### Given instruction
Copy out the records below word for word, everything from the line containing "Viewport: 1476px width, 812px height." down to the line containing "will click(415, 55).", both included.

Recorded data:
──────────
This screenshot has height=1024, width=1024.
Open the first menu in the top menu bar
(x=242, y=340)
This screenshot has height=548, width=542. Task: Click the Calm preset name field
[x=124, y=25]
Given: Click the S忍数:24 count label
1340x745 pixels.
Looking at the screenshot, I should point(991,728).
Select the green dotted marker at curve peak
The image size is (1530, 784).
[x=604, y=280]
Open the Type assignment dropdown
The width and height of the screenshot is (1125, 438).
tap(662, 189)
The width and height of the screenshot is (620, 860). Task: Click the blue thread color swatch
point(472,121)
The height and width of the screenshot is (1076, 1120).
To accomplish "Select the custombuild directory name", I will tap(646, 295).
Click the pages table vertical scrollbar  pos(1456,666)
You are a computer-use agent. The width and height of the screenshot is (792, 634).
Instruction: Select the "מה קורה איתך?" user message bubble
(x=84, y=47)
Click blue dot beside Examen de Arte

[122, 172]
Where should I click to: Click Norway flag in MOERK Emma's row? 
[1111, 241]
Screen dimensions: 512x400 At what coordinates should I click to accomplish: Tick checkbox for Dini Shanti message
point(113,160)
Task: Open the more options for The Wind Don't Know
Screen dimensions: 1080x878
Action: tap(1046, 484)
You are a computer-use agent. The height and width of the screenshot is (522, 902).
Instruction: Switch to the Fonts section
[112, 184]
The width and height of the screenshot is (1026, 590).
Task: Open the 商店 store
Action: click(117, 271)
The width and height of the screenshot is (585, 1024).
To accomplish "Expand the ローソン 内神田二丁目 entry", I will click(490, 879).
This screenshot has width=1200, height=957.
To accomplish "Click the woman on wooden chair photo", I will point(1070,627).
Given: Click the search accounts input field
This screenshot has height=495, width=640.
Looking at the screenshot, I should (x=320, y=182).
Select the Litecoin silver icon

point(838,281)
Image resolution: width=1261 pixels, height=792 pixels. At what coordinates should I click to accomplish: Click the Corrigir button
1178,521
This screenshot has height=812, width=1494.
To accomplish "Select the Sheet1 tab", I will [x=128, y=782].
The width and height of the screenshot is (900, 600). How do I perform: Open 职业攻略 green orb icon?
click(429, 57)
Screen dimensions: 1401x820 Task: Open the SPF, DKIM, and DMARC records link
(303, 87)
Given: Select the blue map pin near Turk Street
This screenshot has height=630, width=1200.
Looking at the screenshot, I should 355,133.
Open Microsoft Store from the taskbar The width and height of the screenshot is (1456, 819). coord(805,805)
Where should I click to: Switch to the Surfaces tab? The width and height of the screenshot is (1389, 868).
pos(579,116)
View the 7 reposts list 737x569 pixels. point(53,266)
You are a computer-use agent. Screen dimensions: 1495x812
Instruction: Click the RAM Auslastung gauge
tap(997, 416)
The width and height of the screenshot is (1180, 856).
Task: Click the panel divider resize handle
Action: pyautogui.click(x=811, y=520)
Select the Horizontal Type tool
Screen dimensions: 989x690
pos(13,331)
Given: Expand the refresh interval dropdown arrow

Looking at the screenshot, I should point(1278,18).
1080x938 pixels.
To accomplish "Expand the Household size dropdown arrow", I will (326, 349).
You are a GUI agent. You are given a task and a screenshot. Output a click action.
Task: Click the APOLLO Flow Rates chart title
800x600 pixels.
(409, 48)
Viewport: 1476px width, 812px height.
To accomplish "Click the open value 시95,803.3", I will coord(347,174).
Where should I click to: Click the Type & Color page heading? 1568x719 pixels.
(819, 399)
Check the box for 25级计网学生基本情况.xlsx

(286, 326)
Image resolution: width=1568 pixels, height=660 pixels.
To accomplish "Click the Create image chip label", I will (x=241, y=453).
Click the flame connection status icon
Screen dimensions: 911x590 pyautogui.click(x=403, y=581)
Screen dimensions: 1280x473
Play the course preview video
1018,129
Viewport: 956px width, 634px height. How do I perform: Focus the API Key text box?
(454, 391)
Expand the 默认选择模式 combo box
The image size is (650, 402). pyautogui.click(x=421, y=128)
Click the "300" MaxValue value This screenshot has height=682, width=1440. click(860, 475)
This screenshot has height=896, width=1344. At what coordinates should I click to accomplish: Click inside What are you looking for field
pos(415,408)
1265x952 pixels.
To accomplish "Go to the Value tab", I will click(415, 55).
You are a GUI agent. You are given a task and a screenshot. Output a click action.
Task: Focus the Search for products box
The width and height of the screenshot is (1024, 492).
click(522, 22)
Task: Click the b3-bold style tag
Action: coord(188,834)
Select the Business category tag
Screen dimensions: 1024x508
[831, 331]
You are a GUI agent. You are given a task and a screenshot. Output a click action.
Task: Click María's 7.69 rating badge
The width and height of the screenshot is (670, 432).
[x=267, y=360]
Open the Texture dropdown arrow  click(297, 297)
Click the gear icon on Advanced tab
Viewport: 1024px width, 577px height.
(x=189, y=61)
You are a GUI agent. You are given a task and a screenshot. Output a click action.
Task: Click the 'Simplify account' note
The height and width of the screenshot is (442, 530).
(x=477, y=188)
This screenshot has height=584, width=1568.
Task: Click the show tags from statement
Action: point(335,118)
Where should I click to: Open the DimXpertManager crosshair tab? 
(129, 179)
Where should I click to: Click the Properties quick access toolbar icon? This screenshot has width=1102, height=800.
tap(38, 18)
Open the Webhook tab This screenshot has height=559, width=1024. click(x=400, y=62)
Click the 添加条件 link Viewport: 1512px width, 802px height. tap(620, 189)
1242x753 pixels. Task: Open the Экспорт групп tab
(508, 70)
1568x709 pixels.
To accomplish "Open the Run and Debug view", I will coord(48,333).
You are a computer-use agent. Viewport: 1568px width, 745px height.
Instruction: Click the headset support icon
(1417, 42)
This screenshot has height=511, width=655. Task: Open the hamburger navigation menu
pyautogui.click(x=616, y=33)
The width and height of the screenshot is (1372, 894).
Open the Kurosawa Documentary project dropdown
──────────
### Response
Viewport: 1476px width, 812px height.
To accomplish "Click the open value 시95,803.3", I will coord(347,174).
Where should I click to: Click the Type & Color page heading? 1568x719 pixels.
(819, 399)
Check the box for 25级计网学生基本情况.xlsx

(286, 326)
Image resolution: width=1568 pixels, height=660 pixels.
To accomplish "Click the Create image chip label", I will (x=241, y=453).
Click the flame connection status icon
Screen dimensions: 911x590 pyautogui.click(x=403, y=581)
Screen dimensions: 1280x473
Play the course preview video
1018,129
Viewport: 956px width, 634px height. How do I perform: Focus the API Key text box?
(454, 391)
Expand the 默认选择模式 combo box
The image size is (650, 402). pyautogui.click(x=421, y=128)
Click the "300" MaxValue value This screenshot has height=682, width=1440. click(860, 475)
This screenshot has height=896, width=1344. At what coordinates should I click to accomplish: Click inside What are you looking for field
pos(415,408)
1265x952 pixels.
To accomplish "Go to the Value tab", I will click(415, 55).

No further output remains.